What is a Section 12J VCC?

A Section 12J VCC is a company which has been registered as Financial Service Provider (FSP) with the Financial Sector Conduct Authority (FSCA) and been approved by the South African Revenue Service as a Venture Capital Company. The sole objective of the Section 12J VCC is to manage investments in qualifying companies, which should stimulate local investment in small to medium enterprises (SMEs) and address unemployment in South Africa. This is done by providing the investor (South African taxpayers) with a tax incentive for investing in a Section 12J VCC.

What are the benefits of S12J?

Investors in a Venture Capital Company are allowed to deduct 100% of their capital investment from their taxable income, whether the Investor is an individual, a company or a Trust. This effectively reduces the amount of “risk capital”, from the initial capital amount invested to the amount less the investor’s tax bracket percentage and increase return on net funds invested.

There are two main limitations for the investor:

  1. In order to retain the tax deduction, an investor must hold the shares in the Section 12J VCC for a minimum period of 5 years.
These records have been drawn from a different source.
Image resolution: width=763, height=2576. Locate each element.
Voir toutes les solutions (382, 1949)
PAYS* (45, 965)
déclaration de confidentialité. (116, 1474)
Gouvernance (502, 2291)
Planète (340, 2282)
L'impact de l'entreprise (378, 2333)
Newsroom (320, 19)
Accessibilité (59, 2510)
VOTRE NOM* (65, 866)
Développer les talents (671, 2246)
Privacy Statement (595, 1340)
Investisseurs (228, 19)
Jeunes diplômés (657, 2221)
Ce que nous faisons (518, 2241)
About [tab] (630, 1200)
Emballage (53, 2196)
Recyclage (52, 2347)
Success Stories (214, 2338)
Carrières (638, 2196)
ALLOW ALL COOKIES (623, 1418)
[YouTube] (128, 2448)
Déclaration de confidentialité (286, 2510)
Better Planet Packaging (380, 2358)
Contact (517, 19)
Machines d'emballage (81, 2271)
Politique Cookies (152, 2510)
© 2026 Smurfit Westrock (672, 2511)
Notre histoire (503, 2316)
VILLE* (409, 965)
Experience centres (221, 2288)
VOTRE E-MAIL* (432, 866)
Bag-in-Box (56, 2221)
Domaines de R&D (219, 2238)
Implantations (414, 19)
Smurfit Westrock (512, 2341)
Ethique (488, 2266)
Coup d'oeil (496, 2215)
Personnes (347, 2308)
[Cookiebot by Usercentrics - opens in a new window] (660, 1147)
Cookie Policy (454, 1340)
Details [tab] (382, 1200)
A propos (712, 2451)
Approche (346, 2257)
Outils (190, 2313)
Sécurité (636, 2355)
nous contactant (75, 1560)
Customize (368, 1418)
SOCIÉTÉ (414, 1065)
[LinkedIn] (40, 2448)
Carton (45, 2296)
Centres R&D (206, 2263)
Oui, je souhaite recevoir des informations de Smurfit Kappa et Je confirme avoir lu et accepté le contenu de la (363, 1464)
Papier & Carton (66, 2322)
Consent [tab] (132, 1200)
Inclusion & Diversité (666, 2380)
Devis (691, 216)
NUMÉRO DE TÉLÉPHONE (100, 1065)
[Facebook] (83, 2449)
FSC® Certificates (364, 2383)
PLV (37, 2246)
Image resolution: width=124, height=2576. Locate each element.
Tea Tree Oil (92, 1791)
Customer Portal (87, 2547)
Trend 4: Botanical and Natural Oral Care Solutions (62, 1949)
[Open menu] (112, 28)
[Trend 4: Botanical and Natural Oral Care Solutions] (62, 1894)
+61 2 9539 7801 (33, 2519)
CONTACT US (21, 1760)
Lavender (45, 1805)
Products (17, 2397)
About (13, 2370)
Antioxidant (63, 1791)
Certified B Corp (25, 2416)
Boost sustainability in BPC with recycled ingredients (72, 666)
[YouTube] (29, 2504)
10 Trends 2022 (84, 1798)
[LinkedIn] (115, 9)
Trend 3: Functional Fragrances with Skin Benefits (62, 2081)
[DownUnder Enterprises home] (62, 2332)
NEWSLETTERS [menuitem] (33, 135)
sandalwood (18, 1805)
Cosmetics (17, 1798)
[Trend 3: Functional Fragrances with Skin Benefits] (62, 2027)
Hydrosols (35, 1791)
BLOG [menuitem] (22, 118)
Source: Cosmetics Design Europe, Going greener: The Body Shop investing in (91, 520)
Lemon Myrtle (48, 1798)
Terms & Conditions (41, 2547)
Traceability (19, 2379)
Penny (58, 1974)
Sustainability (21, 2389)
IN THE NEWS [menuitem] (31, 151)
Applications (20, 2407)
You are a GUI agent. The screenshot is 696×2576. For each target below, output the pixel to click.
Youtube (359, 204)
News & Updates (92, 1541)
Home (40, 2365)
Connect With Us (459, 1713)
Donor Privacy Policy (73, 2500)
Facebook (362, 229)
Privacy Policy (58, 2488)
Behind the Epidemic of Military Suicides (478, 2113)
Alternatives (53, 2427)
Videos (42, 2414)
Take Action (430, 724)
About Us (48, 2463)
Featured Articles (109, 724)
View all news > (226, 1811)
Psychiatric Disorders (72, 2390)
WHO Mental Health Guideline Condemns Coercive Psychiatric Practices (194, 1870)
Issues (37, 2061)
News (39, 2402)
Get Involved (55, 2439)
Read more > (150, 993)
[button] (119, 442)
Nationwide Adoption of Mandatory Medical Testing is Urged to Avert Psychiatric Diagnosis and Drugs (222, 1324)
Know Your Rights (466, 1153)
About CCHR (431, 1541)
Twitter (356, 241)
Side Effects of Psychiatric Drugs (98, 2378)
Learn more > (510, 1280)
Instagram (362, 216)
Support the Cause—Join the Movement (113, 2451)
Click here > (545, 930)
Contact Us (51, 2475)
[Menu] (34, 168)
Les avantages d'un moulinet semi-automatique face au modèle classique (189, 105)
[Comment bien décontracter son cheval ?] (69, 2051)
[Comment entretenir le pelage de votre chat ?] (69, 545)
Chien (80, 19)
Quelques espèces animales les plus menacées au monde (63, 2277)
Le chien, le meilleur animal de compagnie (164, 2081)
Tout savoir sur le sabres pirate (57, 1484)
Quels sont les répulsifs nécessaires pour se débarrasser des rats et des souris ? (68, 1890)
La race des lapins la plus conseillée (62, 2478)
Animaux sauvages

If the investor disposes of these shares prior to the 5-year period, the investor would be required to pay back the full tax deduction with no interest or penalties incurred.
  1. When an investor exits the Section 12J VCC, the investor’s base cost for capital gains tax (CGT) purposes will be reduced to zero. This means the investor will pay CGT on their investment amount as well as any growth on the investment. By way of example, if the initial investment amount is R1 million and the investment fails to increase in value, the investor will incur CGT on the R1 million.